Стоило мне закрыть дверь-сетку, они, довольные, засновали внутри, едва ли не вздыхая от облегчения, что побег не удался.
– Умницы, – повторила я, – умницы вы мои бестолковые! Вот уж точно, мозги куриные! Клетку пуще свободы любите!
Куры, косясь на меня, нелепо мотали взад-вперёд головами: что они, родившиеся и выросшие в неволе, вообще могли знать о свободе? Теперь я больше жалела их, чем сердилась. Ведь мы, те, кто с детства привык к независимости, не можем не жалеть тех, кто в неволе. «Так ведь, Златка? Так ведь, Чернушка?»
Да и потом, какой жизнью станет жить курица на воле? Мне снова вспомнилась синьорина Розария. Чем она жила после того, как вынужденно покинула и школу, и город? Что сделала, когда открылась сетка?

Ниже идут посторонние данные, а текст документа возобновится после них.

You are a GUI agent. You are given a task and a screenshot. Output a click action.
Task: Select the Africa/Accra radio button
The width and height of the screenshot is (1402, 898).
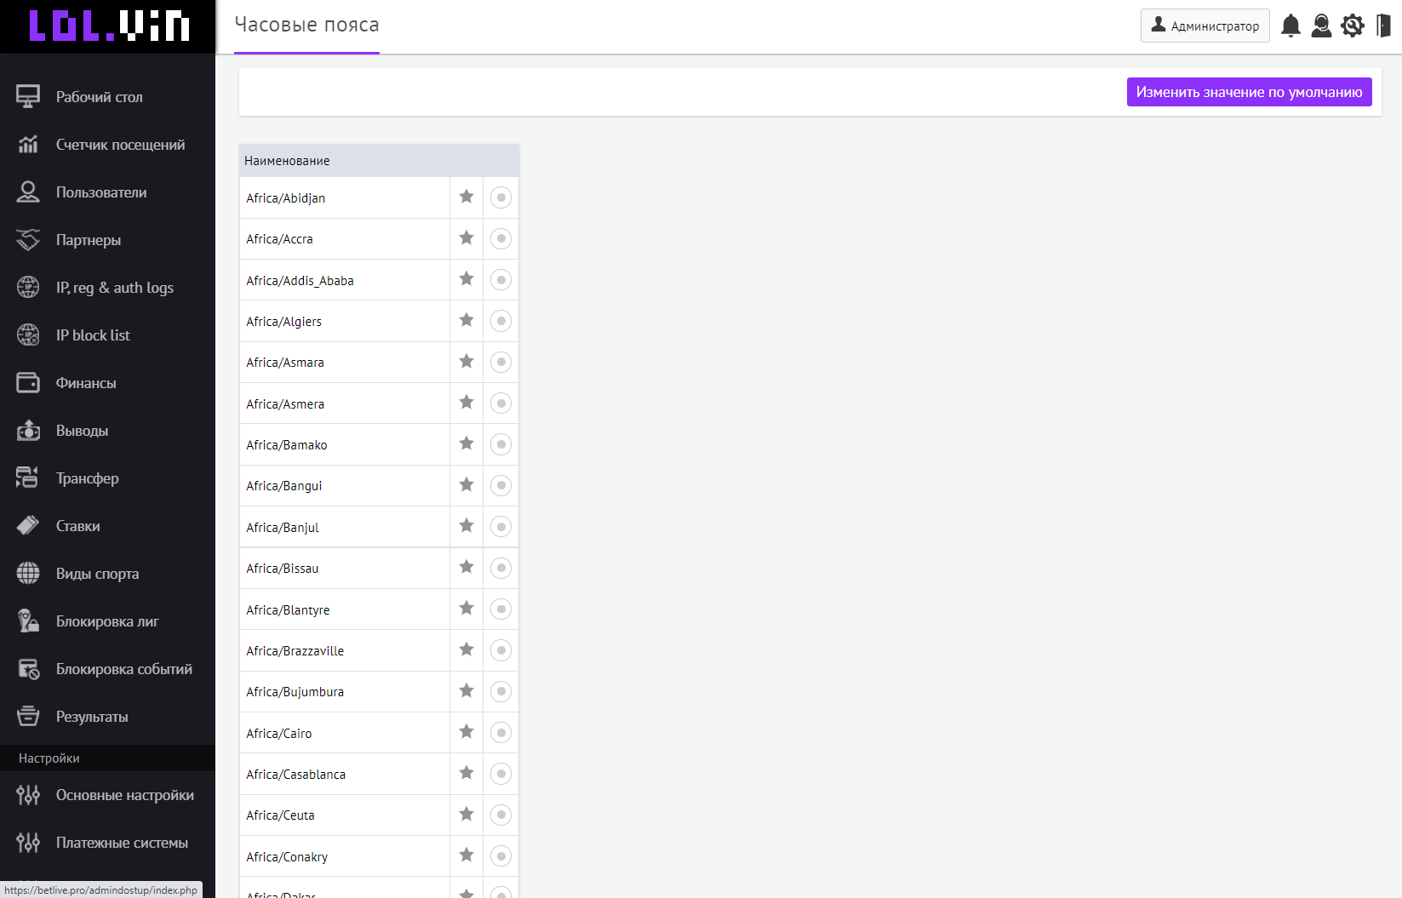[x=501, y=238]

«Жила бесстыдницей», – прогремело у меня в голове. Это была не моя мысль, она принадлежала кому-то другому, занявшему моё место. Одному из тех мужчин в сарае, что так развязно смеялись, а раньше, должно быть, свистели вслед синьорине Розарии, когда она шла через площадь, или одной из тех женщин, сплетниц, которым только дай позлословить. Я же не такая, думала я, но при этом все они – внутри меня. Я – Олива Денаро, но и они – тоже: беззубая старуха, сидевшая рядом со мной в сарае, одетые в чёрное кумушки, собравшиеся почитать розарий[10], одноклассницы в длинных юбках, идущие, опустив головы, по улице, Крочифисса, хвастающая своим маркизом... Я – это и моя мать, ведь однажды я стану на неё похожей, даже не успев этого заметить. Куры, все мы – куры, женщины из курятника! А мне курятник не по душе.

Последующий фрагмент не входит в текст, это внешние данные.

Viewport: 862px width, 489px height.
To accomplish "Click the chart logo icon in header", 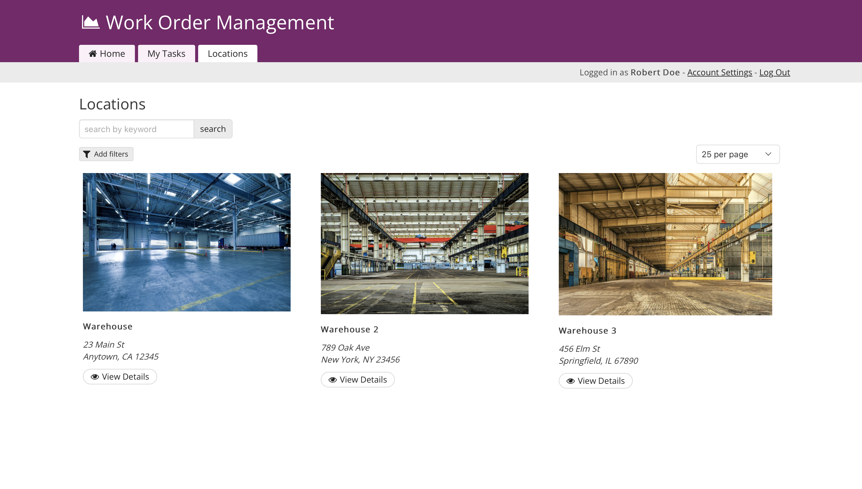I will [90, 23].
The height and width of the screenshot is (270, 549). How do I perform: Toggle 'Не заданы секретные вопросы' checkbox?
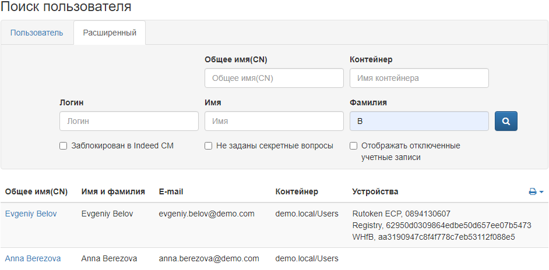point(208,146)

– Ну и поделом вам! Поделом! Бежать нужно, пока возможность есть... – крикнула я, снова распахивая дверь-сетку, и принялась гнать несчастных, до смерти перепуганных тварей со двора.
– Эй! Они же куры, а не заключённые! – раздался голос у меня за спиной.
Сердце ушло в пятки. Я обернулась. Возникшая из сгустившихся сумерек Лилиана подошла ближе.
– Что, пришла тайком сделать ещё пару снимков? Я же сказала, что не люблю, когда меня фотографируют! Так не годится!
– Я очень рада, что ты была на собрании, – улыбнулась она, взглянув на меня, совсем как я всего пятью минутами раньше смотрела на кур. – А ещё обещанные журналы принесла, – и протянула мне пачку журналов, поверх которых лежал жёлтый конверт. Я осторожно взяла его двумя пальцами: никто из нашей семьи прежде не получал писем.